Religious Influence on Korean Art

An example of an 18th century landscape. Collection of Ho-Am Art Museum, South Korea.

An example of an 18th century landscape. Collection of Ho-Am Art Museum, South Korea.

What was the importance of landscape painting in traditional Korean art and culture? How did landscape painting develop in Korea? What are the distinctive characteristics of Korean landscape painting?

In Korea, landscape painting—rather than figure paintings or historical
paintings as in the Western world—became the preeminent form in part
because nature itself was considered sacred. Nature was seen as a
living entity. It symbolized both an integral part of human life and a
higher spiritual being. Such a conception of nature was shared also by
China and Japan, with each culture developing its own variations of the
philosophy and related rituals. Given the lofty ideals attached to it,
transferring this vast and superior nature or landscape onto a
two-dimensional surface posed a challenge to artists that in turn
elevated the position of landscape painting.

Another reason that landscape painting became the superior art form in
Korea was the dominance of Confucianism and neo-Confucianism, adopted
from China. This philosophy prescribed, among other things, the
cultivation of the intellect and humility. Translated into art, it
meant that pictures of the human figure—the physical body, the mundane
activities of humans, even historical episodes that focus on human
activity or achievement—were secondary. Instead, landscape painting
emerged as the means for exploration and expression of the intellect
and of the larger world beyond human beings. Not until the eighteenth
century, with the growth of genre painting, does figural painting
become important in Korean art history.

Landscape painting did not take shape immediately. The earliest
depictions of landscape in Korea, from the Three Kingdoms Period (57
BC–668 AD), appear as rudimentary background elements, not as an
independent genre of painting. In the tomb wall paintings of the fifth
century, for example, we see isolated mountains or trees depicted
around figures in action, such as hunting. The human figures and the
landscape put together comprise the whole.

# PROVIDED MATERIAL:
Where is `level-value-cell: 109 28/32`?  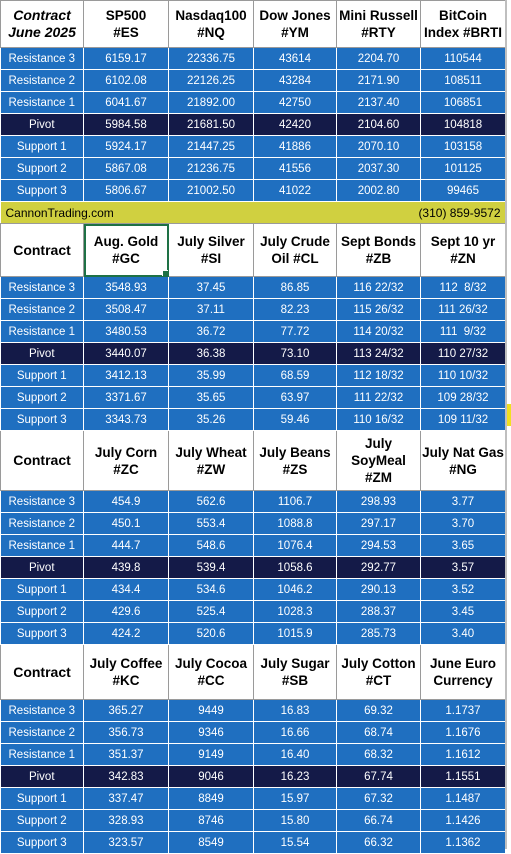 level-value-cell: 109 28/32 is located at coordinates (463, 398).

# WHAT TO DO:
1) In the text about Korean landscape painting, which period produced the earliest depictions of landscape in Korea?
2) From the text about Korean landscape painting, reproduce the section that begins with the words containing "What was the" and ends with "of landscape painting.".
Rely only on the text about Korean landscape painting here and not on the material.

# RESPONSES TO THE EXERCISE:
1) The Three Kingdoms Period (57 BC–668 AD).

2)
What was the importance of landscape painting in traditional Korean art and culture? How did landscape painting develop in Korea? What are the distinctive characteristics of Korean landscape painting?

In Korea, landscape painting—rather than figure paintings or historical
paintings as in the Western world—became the preeminent form in part
because nature itself was considered sacred. Nature was seen as a
living entity. It symbolized both an integral part of human life and a
higher spiritual being. Such a conception of nature was shared also by
China and Japan, with each culture developing its own variations of the
philosophy and related rituals. Given the lofty ideals attached to it,
transferring this vast and superior nature or landscape onto a
two-dimensional surface posed a challenge to artists that in turn
elevated the position of landscape painting.